● Work required:
Copy out each of the following records word for word, with no changes.
▶
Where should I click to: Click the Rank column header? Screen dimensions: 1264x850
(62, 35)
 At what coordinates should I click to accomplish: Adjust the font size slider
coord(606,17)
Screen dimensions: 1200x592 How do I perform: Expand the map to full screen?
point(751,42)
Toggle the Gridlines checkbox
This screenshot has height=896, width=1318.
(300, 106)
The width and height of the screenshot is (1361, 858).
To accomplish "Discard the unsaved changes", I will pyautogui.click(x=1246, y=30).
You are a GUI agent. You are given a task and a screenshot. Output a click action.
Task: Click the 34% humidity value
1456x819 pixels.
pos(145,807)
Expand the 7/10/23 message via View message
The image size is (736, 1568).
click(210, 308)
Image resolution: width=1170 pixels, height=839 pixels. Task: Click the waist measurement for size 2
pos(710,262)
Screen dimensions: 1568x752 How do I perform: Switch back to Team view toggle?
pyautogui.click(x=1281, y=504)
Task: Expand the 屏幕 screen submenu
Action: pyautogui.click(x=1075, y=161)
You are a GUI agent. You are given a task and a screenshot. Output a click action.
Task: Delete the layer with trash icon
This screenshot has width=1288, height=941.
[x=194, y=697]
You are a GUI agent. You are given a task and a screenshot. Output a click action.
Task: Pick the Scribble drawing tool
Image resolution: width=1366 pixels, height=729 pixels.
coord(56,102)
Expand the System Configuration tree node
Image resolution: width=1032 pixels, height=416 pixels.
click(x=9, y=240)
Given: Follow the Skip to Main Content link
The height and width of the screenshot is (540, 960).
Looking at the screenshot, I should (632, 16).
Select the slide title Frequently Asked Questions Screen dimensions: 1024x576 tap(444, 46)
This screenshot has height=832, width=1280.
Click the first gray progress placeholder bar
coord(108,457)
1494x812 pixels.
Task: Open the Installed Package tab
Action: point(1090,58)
◀
● Exercise output:
Where should I click to: Click the Rank column header? Screen dimensions: 1264x850
(62, 35)
 At what coordinates should I click to accomplish: Adjust the font size slider
coord(606,17)
Screen dimensions: 1200x592 How do I perform: Expand the map to full screen?
point(751,42)
Toggle the Gridlines checkbox
This screenshot has height=896, width=1318.
(300, 106)
The width and height of the screenshot is (1361, 858).
To accomplish "Discard the unsaved changes", I will pyautogui.click(x=1246, y=30).
You are a GUI agent. You are given a task and a screenshot. Output a click action.
Task: Click the 34% humidity value
1456x819 pixels.
pos(145,807)
Expand the 7/10/23 message via View message
The image size is (736, 1568).
click(210, 308)
Image resolution: width=1170 pixels, height=839 pixels. Task: Click the waist measurement for size 2
pos(710,262)
Screen dimensions: 1568x752 How do I perform: Switch back to Team view toggle?
pyautogui.click(x=1281, y=504)
Task: Expand the 屏幕 screen submenu
Action: pyautogui.click(x=1075, y=161)
You are a GUI agent. You are given a task and a screenshot. Output a click action.
Task: Delete the layer with trash icon
This screenshot has width=1288, height=941.
[x=194, y=697]
You are a GUI agent. You are given a task and a screenshot. Output a click action.
Task: Pick the Scribble drawing tool
Image resolution: width=1366 pixels, height=729 pixels.
coord(56,102)
Expand the System Configuration tree node
Image resolution: width=1032 pixels, height=416 pixels.
click(x=9, y=240)
Given: Follow the Skip to Main Content link
The height and width of the screenshot is (540, 960).
Looking at the screenshot, I should (632, 16).
Select the slide title Frequently Asked Questions Screen dimensions: 1024x576 tap(444, 46)
This screenshot has height=832, width=1280.
Click the first gray progress placeholder bar
coord(108,457)
1494x812 pixels.
Task: Open the Installed Package tab
Action: point(1090,58)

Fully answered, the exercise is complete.